Gold prices (XAUUSD:CUR) eased on Monday after rising 2.5% last week, as reduced Fed rate cut bets weighed on the precious metal, while oil prices gained as traders monitored the demand-supply situation.
Recent hawkish remarks from U.S. central bank officials and speculation that the Fed might delay its easing plans have diminished non-yielding gold’s appeal. Financial markets now expect the U.S. central bank to start its easing cycle in September.
“We expect gold prices to come down slightly from its current levels this quarter as the Fed continues its cautious approach and with geopolitics already being factored into the current price,” ING analysts said in a recent note.
The brokerage expects prices to average $2,250/oz in the second quarter and an annual average of $2,218/oz in 2024. It sees prices peaking in the fourth quarter, averaging $2,300/oz, on the assumption that the Fed starts cutting rates in the second half of the year and the dollar (DXY) and yields weaken.
Cleveland Federal Reserve Bank President Loretta Mester will participate in a discussion today, which will be closely watched by investors, ahead of the U.S. producer price index and consumer price index data due this week, both of which could significantly impact gold and silver prices.
Turning to the energy market, oil prices rose after settling about $1 lower on Friday as Fed officials debated whether U.S. interest rates are high enough to bring inflation back to 2%, while focus also remained on concerns of supply disruptions from the Israel-Gaza conflict.
Meanwhile, Iraq, the second-largest OPEC producer, is committed to voluntary oil production cuts agreed by OPEC and is keen to cooperate with member countries on efforts to achieve more stability in global oil markets, its oil minister told the state news agency on Sunday.
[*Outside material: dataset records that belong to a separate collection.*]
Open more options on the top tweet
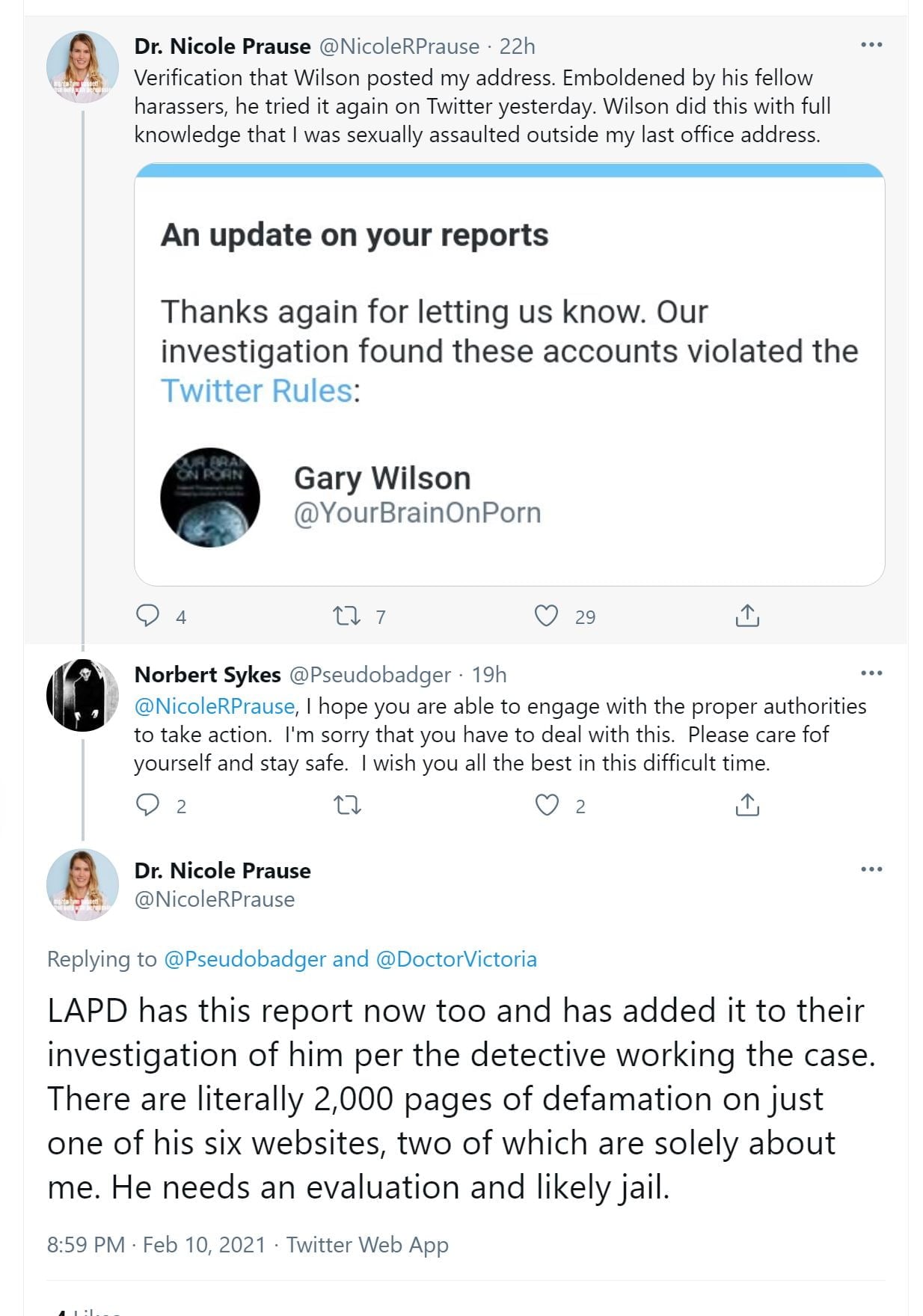Viewport: 923px width, 1316px height. click(x=871, y=45)
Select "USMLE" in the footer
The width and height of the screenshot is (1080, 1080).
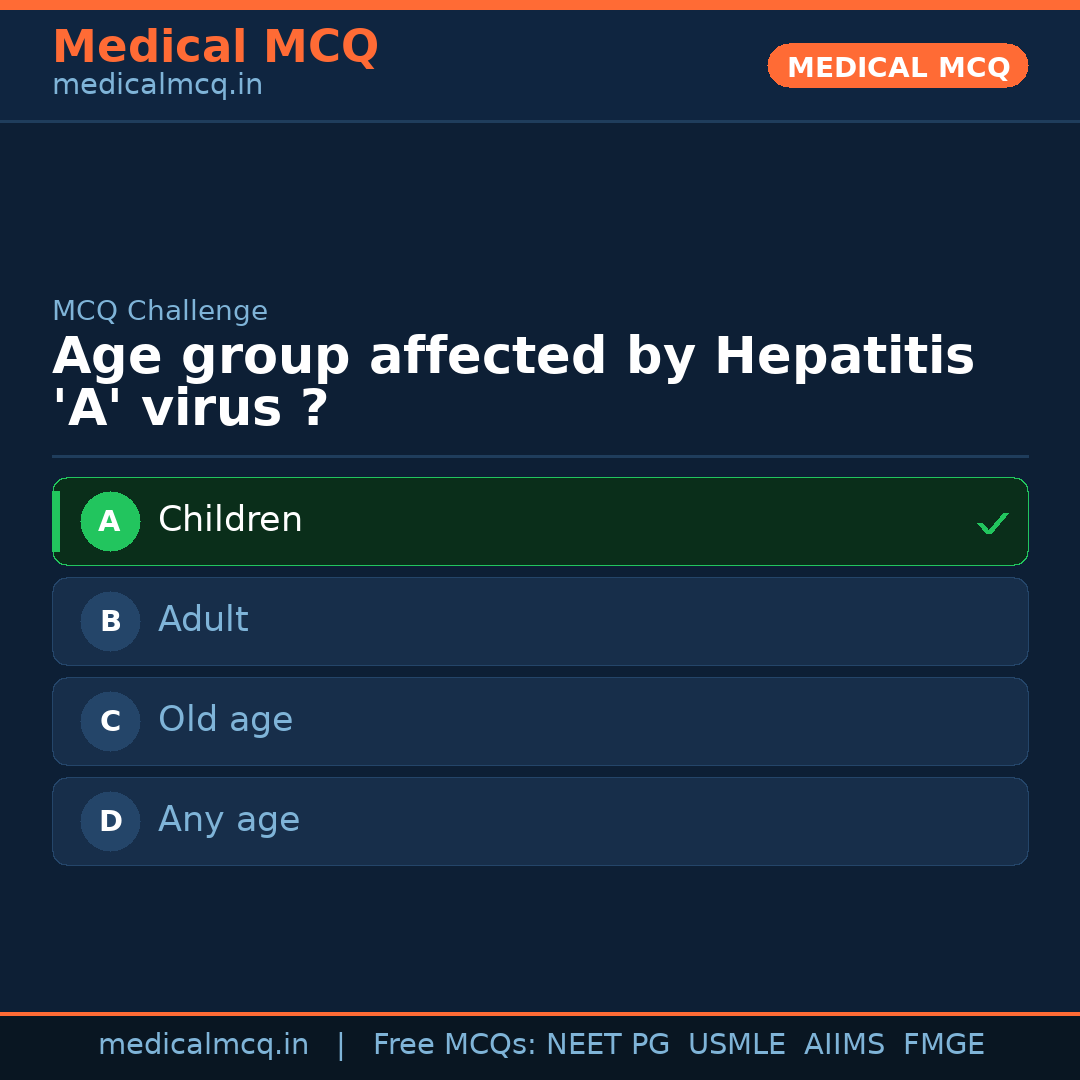736,1045
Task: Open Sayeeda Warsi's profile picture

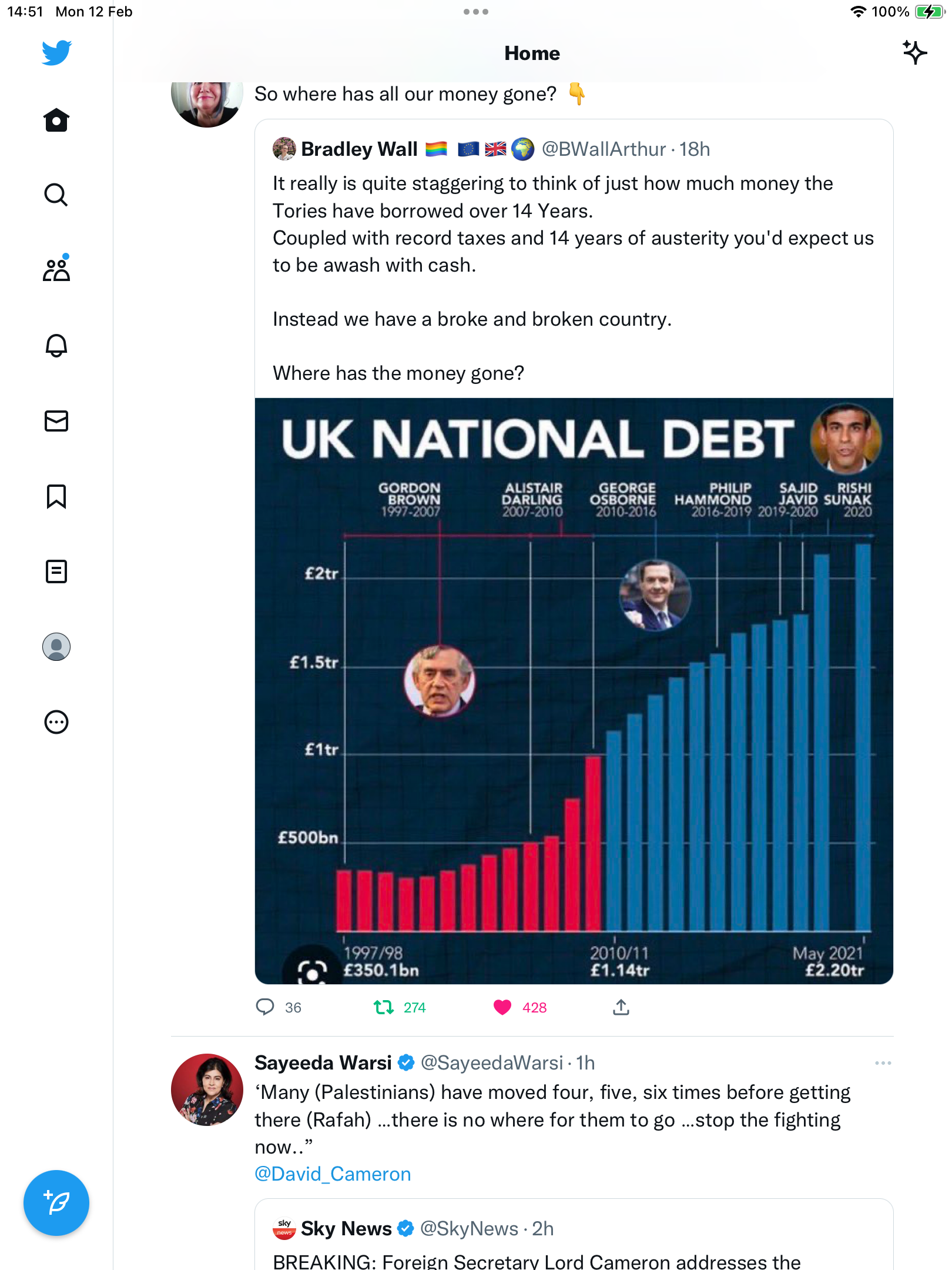Action: click(207, 1089)

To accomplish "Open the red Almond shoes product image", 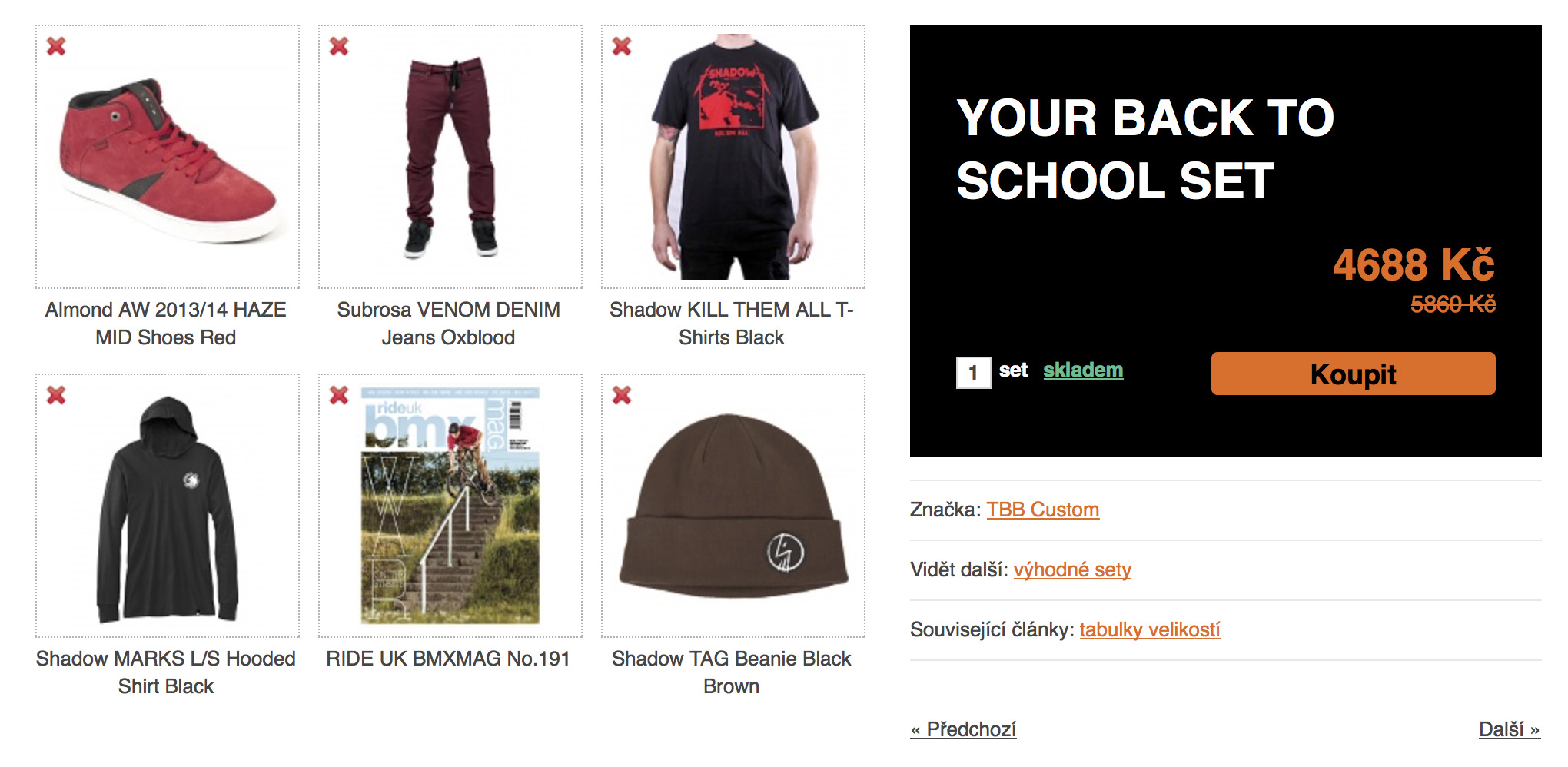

“A rebound in crude oil prices faltered late in the week (last week) amid signs of weak demand. U.S. gasoline and distillate inventories rose last week ahead of the start of the US driving season. This offset a fall in crude oil inventories,” ANZ Research said in a note. Expectations of further constraints on OPEC output were also supportive, analysts added. The group is due to meet in June to discuss their supply policy.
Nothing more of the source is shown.